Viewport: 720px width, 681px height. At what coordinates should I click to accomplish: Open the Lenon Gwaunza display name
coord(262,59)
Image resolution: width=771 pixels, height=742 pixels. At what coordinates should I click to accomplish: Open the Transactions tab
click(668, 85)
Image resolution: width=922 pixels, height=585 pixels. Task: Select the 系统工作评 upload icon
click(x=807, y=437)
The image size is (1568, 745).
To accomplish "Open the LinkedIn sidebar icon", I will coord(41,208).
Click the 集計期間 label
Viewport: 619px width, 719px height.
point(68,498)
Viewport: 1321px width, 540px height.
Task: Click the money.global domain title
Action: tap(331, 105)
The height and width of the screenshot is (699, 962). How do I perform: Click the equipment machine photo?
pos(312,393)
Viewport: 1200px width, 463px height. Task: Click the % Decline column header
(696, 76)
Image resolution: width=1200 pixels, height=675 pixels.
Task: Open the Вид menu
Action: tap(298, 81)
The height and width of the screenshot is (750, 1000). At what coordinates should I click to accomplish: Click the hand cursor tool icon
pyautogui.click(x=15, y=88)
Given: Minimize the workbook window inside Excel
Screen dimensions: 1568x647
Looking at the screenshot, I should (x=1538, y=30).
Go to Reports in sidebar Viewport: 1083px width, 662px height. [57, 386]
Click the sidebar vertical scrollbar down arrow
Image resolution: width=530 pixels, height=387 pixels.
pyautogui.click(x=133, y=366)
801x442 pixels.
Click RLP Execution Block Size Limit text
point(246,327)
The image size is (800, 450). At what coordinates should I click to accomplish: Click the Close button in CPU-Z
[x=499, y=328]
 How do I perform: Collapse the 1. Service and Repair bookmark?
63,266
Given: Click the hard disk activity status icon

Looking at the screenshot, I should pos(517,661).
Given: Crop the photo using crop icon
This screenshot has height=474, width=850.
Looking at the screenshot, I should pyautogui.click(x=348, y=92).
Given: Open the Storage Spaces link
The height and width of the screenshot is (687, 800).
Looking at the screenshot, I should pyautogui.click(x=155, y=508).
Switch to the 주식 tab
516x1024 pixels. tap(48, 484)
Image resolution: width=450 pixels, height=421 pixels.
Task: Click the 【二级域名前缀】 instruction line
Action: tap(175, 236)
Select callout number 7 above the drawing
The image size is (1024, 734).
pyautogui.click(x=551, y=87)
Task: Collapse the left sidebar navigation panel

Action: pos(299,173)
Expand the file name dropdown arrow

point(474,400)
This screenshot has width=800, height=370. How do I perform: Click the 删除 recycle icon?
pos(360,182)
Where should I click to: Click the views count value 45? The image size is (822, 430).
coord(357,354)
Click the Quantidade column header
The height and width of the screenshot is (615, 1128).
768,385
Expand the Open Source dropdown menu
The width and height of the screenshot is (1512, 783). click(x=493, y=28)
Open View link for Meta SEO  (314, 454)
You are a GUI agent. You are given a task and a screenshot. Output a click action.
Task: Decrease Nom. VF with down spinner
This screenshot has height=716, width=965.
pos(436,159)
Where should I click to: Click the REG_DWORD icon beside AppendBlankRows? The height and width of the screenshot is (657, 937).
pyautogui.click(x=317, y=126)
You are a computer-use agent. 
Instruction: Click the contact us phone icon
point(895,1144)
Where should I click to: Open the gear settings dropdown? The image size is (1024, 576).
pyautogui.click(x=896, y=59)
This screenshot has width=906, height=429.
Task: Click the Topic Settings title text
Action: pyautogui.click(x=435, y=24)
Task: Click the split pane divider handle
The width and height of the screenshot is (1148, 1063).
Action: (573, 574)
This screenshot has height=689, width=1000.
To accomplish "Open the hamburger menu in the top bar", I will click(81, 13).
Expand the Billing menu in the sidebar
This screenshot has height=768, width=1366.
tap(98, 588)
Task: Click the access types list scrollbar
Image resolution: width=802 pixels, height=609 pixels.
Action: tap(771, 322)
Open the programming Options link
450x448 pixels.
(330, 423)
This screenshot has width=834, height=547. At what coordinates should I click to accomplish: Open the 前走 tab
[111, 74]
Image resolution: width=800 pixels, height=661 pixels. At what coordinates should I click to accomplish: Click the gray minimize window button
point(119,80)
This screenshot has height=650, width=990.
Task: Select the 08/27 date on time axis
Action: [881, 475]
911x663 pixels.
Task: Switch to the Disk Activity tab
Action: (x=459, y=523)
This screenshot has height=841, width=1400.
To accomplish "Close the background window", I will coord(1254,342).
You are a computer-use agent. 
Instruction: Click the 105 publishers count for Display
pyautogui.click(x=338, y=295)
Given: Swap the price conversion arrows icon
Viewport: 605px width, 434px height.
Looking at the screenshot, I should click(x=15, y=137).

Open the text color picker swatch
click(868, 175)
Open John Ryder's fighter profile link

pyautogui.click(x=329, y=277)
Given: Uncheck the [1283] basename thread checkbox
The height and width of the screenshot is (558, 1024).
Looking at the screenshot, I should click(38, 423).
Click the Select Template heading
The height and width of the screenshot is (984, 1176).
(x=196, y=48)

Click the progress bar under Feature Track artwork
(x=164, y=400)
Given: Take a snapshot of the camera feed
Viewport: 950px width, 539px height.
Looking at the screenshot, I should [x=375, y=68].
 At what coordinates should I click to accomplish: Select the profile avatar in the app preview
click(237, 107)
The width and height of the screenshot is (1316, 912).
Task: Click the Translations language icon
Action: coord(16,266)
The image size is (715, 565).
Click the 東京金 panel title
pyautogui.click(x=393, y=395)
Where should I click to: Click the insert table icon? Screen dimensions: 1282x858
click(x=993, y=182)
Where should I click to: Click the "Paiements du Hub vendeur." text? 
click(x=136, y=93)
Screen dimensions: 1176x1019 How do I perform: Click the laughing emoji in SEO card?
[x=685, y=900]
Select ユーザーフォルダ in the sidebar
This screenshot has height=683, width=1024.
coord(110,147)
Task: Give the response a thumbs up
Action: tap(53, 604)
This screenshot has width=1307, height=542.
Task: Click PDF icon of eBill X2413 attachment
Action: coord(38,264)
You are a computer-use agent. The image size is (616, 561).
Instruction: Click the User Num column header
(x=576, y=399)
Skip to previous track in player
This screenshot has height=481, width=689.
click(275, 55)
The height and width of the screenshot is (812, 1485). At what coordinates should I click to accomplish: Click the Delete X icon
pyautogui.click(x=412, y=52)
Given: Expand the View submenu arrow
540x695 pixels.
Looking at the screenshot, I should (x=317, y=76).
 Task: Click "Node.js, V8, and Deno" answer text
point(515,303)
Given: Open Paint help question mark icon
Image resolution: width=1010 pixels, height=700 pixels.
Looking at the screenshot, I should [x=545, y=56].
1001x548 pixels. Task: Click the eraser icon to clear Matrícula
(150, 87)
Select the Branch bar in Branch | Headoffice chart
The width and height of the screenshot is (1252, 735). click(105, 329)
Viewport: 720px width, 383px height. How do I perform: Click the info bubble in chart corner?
================
▶ [WHAT YOU WILL DO]:
Your task is to restate, word for word, only those lines above that fall between the line holding "The height and width of the screenshot is (984, 1176)." and the line holding "The image size is (715, 565).", inclusive.

▶ [WRITTEN SOLUTION]:
The height and width of the screenshot is (984, 1176).
(x=196, y=48)

Click the progress bar under Feature Track artwork
(x=164, y=400)
Given: Take a snapshot of the camera feed
Viewport: 950px width, 539px height.
Looking at the screenshot, I should [x=375, y=68].
 At what coordinates should I click to accomplish: Select the profile avatar in the app preview
click(237, 107)
The width and height of the screenshot is (1316, 912).
Task: Click the Translations language icon
Action: coord(16,266)
The image size is (715, 565).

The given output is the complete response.